Jean-Claude Dunyach : l'Enfer du troll
roman de Fantasy, 2017
Marié à la fin du premier livre qui lui était consacré, l'inénarrable troll d'entreprise de Jean-Claude Dunyach aurait dû se reposer, laisser pousser la mousse sur ses roches et frotter les oreilles à son stagiaire Cédric. Ce serait mal connaître la perversité de ses patrons, qui le réembauchent comme contractuel, sous la direction de sa propre épouse, laquelle n'est pas mécontente de délaisser son salon de coiffure pour aller chasser les épouvantables malédictions à l'autre bout de la planète. Croisière tous frais payés à la clé.
Logés dans la soute à charbon, nos trolls trouvent que la croisière commence plutôt mal, d'autant que parmi leurs compagnons de navigation se trouvent une escouade de chevaliers plutôt pathétiques, et l'incarnation du Mal absolu : des consultants en management. Contre la nécromancie, les méthodes subtiles du troll (consistant à foncer dans le tas en écrasant quelques crânes) perdent de leur efficacité. Il devra faire preuve d'astuce, ou de façon plus réaliste, demander à son épouse de prendre en main l'aspect conceptuel de sa mission.
À la différence du premier, ce deuxième volet des aventures du troll n'est pas fragmenté en plusieurs longs récits, mais suit la même intrigue du début à la fin. En passant toutefois par un chapelet de péripéties aussi gratuites que délicieuses. Comme nous commençons à connaître le troll et son humour, on court le risque d'une certaine lassitude, mitigée par le constant plaisir de la familiarité. On notera toutefois que le récit est émaillé de remarques aigres-douces sur les épouses, jugées à la fois plus aptes à mener la barque du ménage et beaucoup trop autoritaires pour la tranquillité de leur conjoint.
Le livre prend vraiment son essor quand nos trolls arrivent à destination, sur une île volcanique où la succursale locale de leur compagnie montre une efficacité suspecte. Et le troll doit faire face aux magiciens du management. Les lecteurs sensibles choisiront de lire ces passages en fermant les yeux. On y trouve des phrases aussi fortes que « l'enfer ressemble beaucoup à une journée de boulot.
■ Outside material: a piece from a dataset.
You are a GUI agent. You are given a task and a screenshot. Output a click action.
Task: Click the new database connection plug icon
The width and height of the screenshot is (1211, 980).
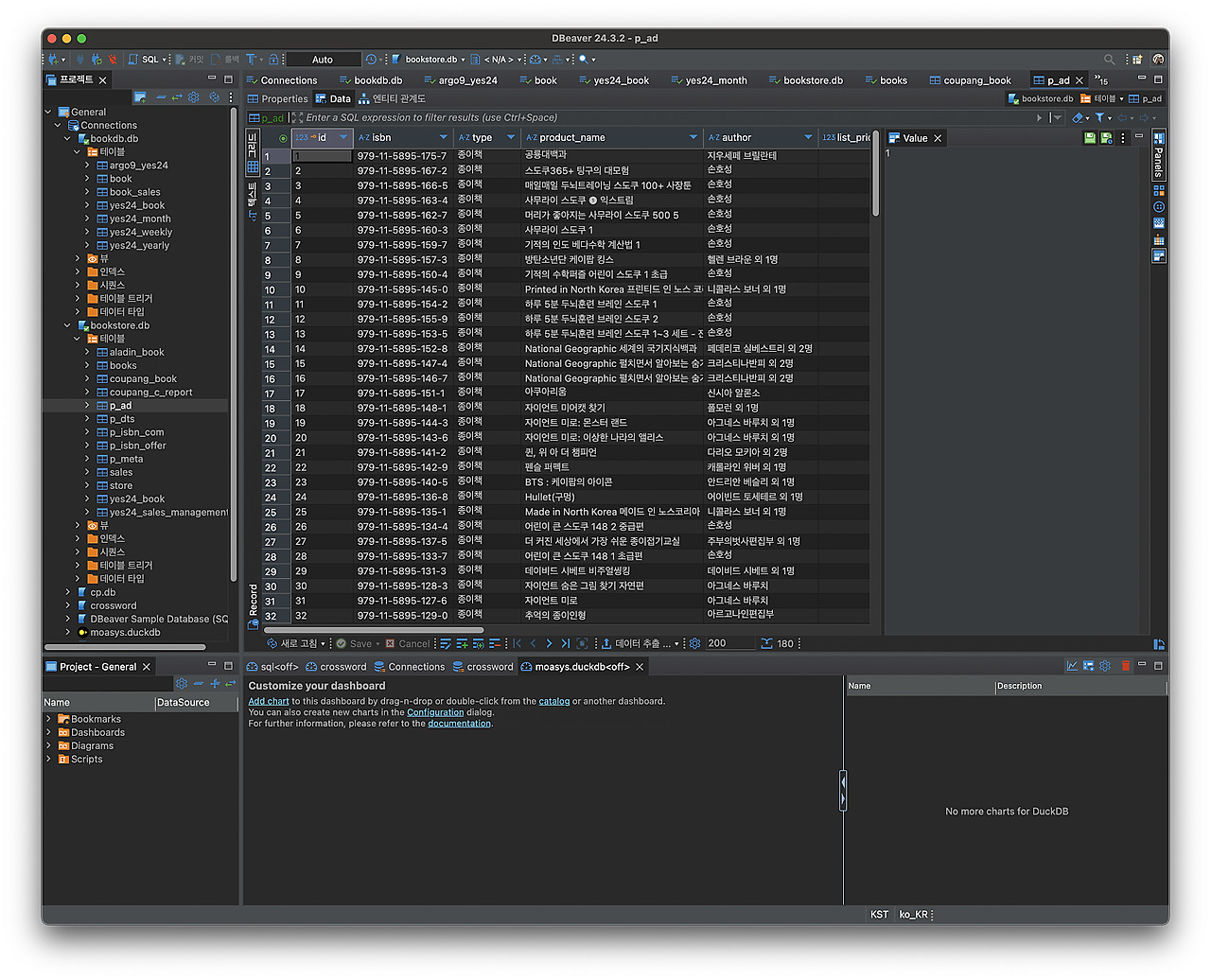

Sans les pauses… »
. Et cet échange énorme : « “Vous êtes donc tous voués au mal ? — Pas moi…” (un jeune magicien lève timidement la main). “Je suis à quarante pour cent sur un autre projet.” »
. Et ça continue pendant plusieurs chapitres absolument savoureux, et qui doivent l'être encore plus pour les travailleurs du secteur privé — quoique les tentacules du management s'immiscent aussi dans le cadre universitaire que je connais mieux dans ma vie civile.
Bref, je ne sais pas si Jean-Claude Dunyach aura des ennuis d'abord avec sa hiérarchie professionnelle ou avec sa hiérarchie conjugale, mais on espère pour lui que ni les uns ni l'autre ne lisent ses livres. Le reste d'entre vous, par contre, trouvera plaisir et avantage à se jeter dessus goulûment.